1980’li yıllara kadar kendilerinin, Avrupa standartları seviyesinde ücrete sahip işçiler konumunda olduklarının altını çizen Er, 12 Eylül darbesi ile sürecin tersine çevrildiğini söylüyor. ’88-89’lu yıllara doğru gelindiğinde işçilerin asgari ücret seviyesinde ücret almaya başladığını aktaran Er, “Çelik işçisi kitlesel meşru eylemlerle, buna karşı koydu, susturmaya çalıştılar, buna rağmen işçileri teslim alamadılar. Çünkü bu emek mücadelesiydi, ekmek kavgasıydı. İşçiler çalıştıkları halde çocukları açlık çekiyordu, yokluk çekiyordu. 4 Mayıs sabahı ilkbahar mevsiminde İSDEMİR’in Doğuş kapısına ‘Bu iş yerinde grev var’ pankartını astık ve bu grev 137 gün sürdü. Emek dünyasında mal olan bu grevi bir bellek oluşsun, yazılı bir belge haline gelsin diye yazdım. Bu çalışmayı ‘Korlaşan Ateş’ adlı kitapla kalcı hale getirdim. Kitapta grev süresince yaşananları anlattım. Grevi ölümsüzleştirmek istedim. Emek dünyasında yer alsın kaybolmasın istedim. Bu kitapta var olan şey grevde yaşananlardır, işçi ve fabrika hayatıdır” şeklinde konuşuyor.
"BİR TON DEMİR PARASI"
Yazdığı romanın bugüne dair, sendikalaşma, grev ve mücadele ile haklarını alınabileceğinin mesajını verdiğini dile getiren Er, “Hükümetin, Başbakan Özal’ın, Bakanların grevin başarısız olması için uğraşlarını, işçilerin grev sürecindeki değişimlerini, aileleri ile sürece katılmalarını, kısacası derslerle dolu süreci işçilerin hafızasında yer etsin diye bugüne taşıdım. Beni etkileyen ve grevin fitilini ateşleyen bir olayı anlatmak istiyorum. Fabrikada sözleşme ile ilgili toplantı vardı. Bir toplantıda bir işçi kalktı eli yüzü kömür siyahı. Kok bölümünde çalışıyordu. Bir tek gözleri ışıldıyordu. ‘Başkan bize maval anlatma, bizim hikaye dinleyecek halimiz kalmadı. Darbe olduğundan beri hep böyle konuşuyorsunuz. Yek ekmeğe muhtaç olduk. Bizim ceklerle, ciklerle işimiz yok. Bir ton demir parası istiyoruz’ dedi. Gidelim arkadaşlar demesi üzerine bütün işçiler peşi sıra gitti. Bunları kitapta anlattım. Grev orada başladı diyebilirim” diyor.

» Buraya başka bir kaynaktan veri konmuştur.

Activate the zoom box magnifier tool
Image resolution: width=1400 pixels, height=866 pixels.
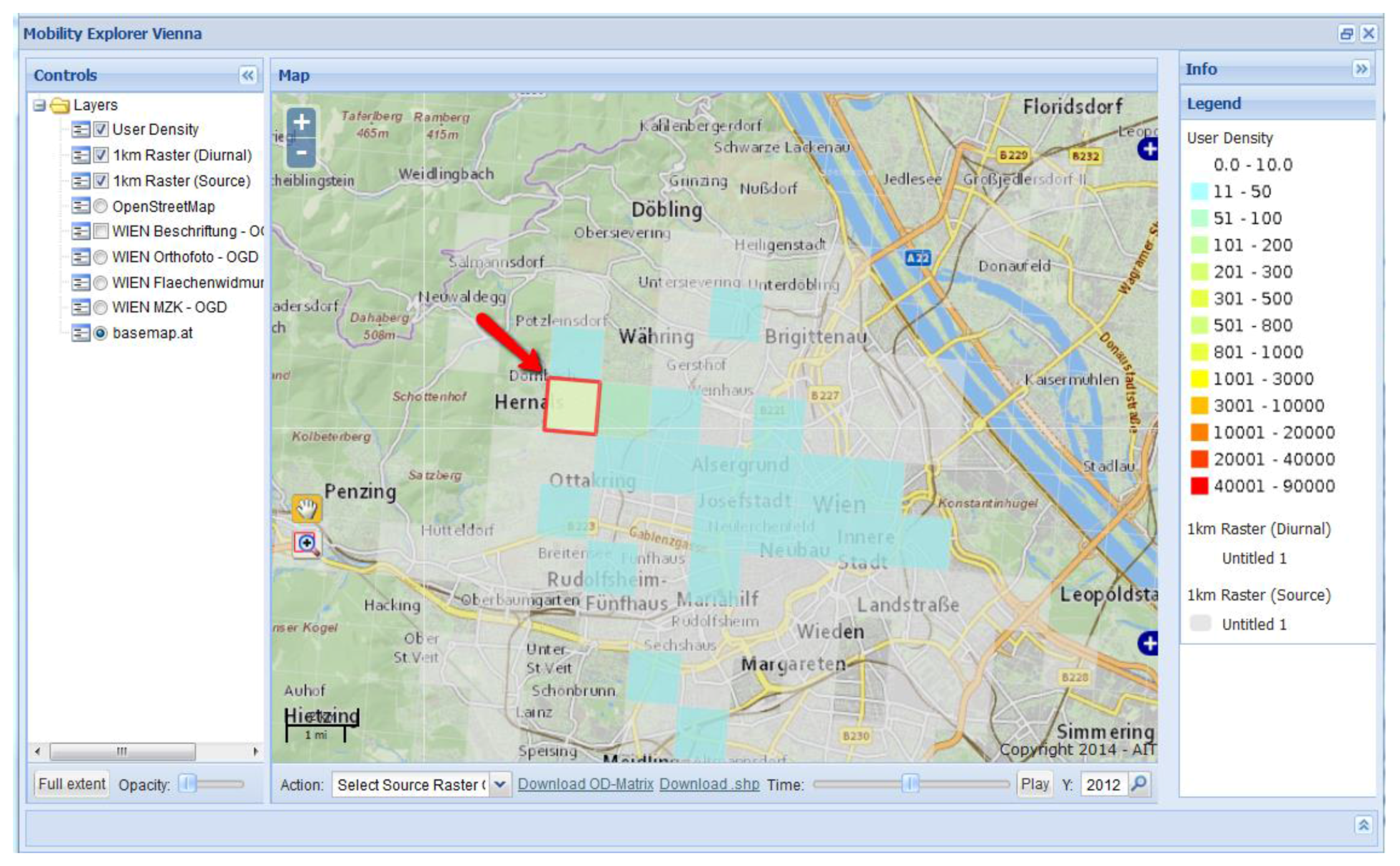[x=306, y=544]

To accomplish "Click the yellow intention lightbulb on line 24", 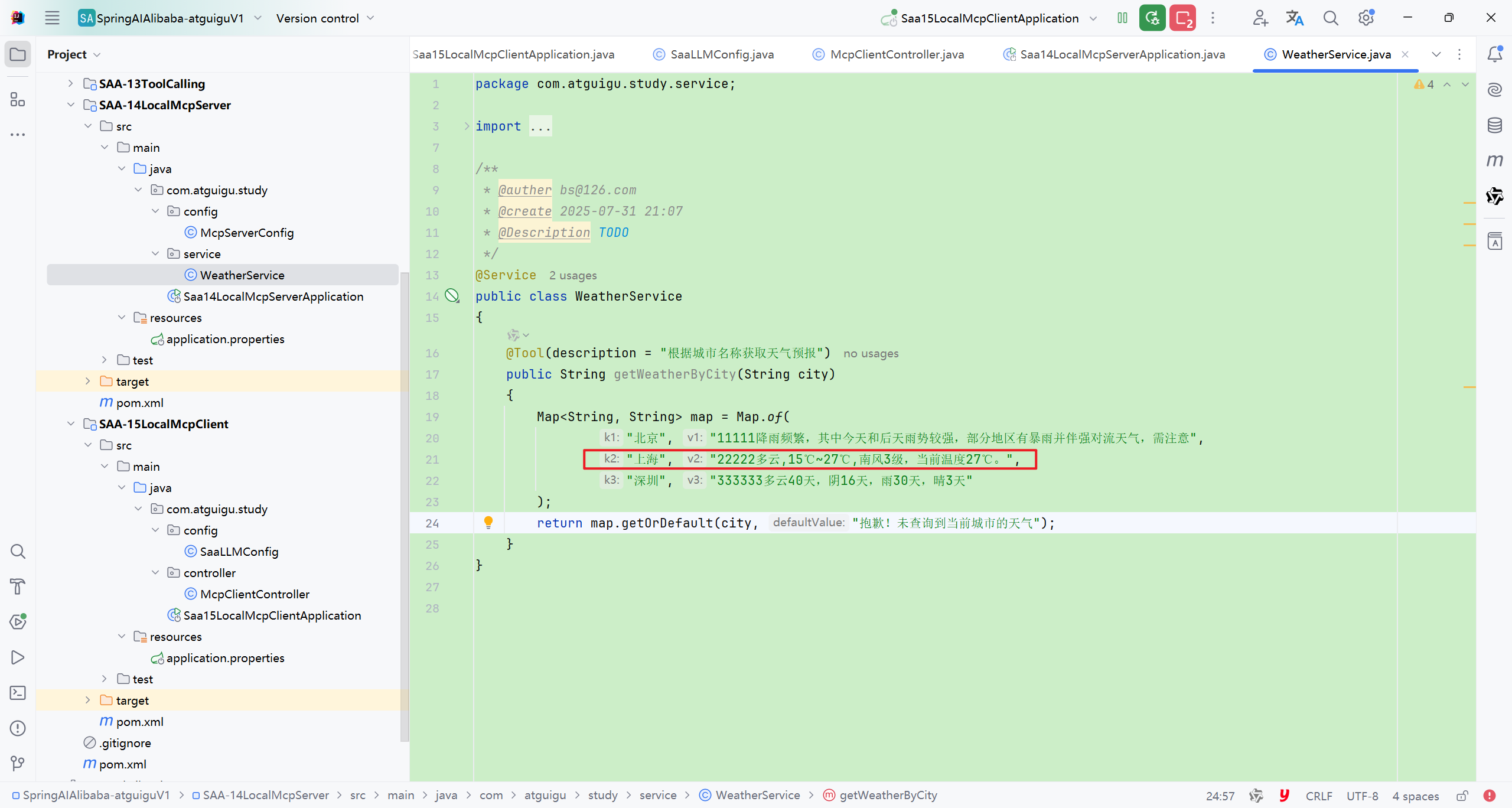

"GENÇ İŞÇİ KUŞAKLARI BİLSİN…"
Er sözlerine şöyle devam ediyor: “Bu kitap benim için çok önemliydi. Hem grev döneminde pratik mücadele içindeydim hem de günlük tutuyordum. Belki günün birinde yazarım diyordum. İSDEMİR grevi, ’80 yılında yaşanan en uzun ve en büyük grevdir. Büyük destek gördük grev boyunca. Ama kazanınca herkesi yüksek bir zam alınca unutuldu. Ben unutulmasın bugünkü başta İSDEMİR işçileri olmak üzere genç işçi kuşakları bilsin diye yazdım. Turgut Özal, işçilere grevle bir şey elde edilemeyeceğini, grevin modasının geçtiğini söylüyordu. Ama 137 gün süren grev işçilerin kazanımı ile bitti. Hükümet MESS’i devre dışı bırakarak direkt sendika ile görüştü ve işçilerin taleplerini kabul etti. İşçiler yüzde 300 lira zamma tekabül eden 1 ton demir ücretini aldı. İşçiler ‘Grevle hak alınmaz’ iddialarını çürüttüler. Kendi güçlerini tanıdılar, 12 Eylül darbesinin ellerinden aldığı hakları geri kazandılar. Bu kültürün yaşatılması, o grevin unutulmaması için yazdım. Emek dünyasına o yıllardaki işçilerin en büyük hediyesi, mirasıdır. Emek ve demokrasi adına buna sahip çıktım, unutulmasın diye yazdım.”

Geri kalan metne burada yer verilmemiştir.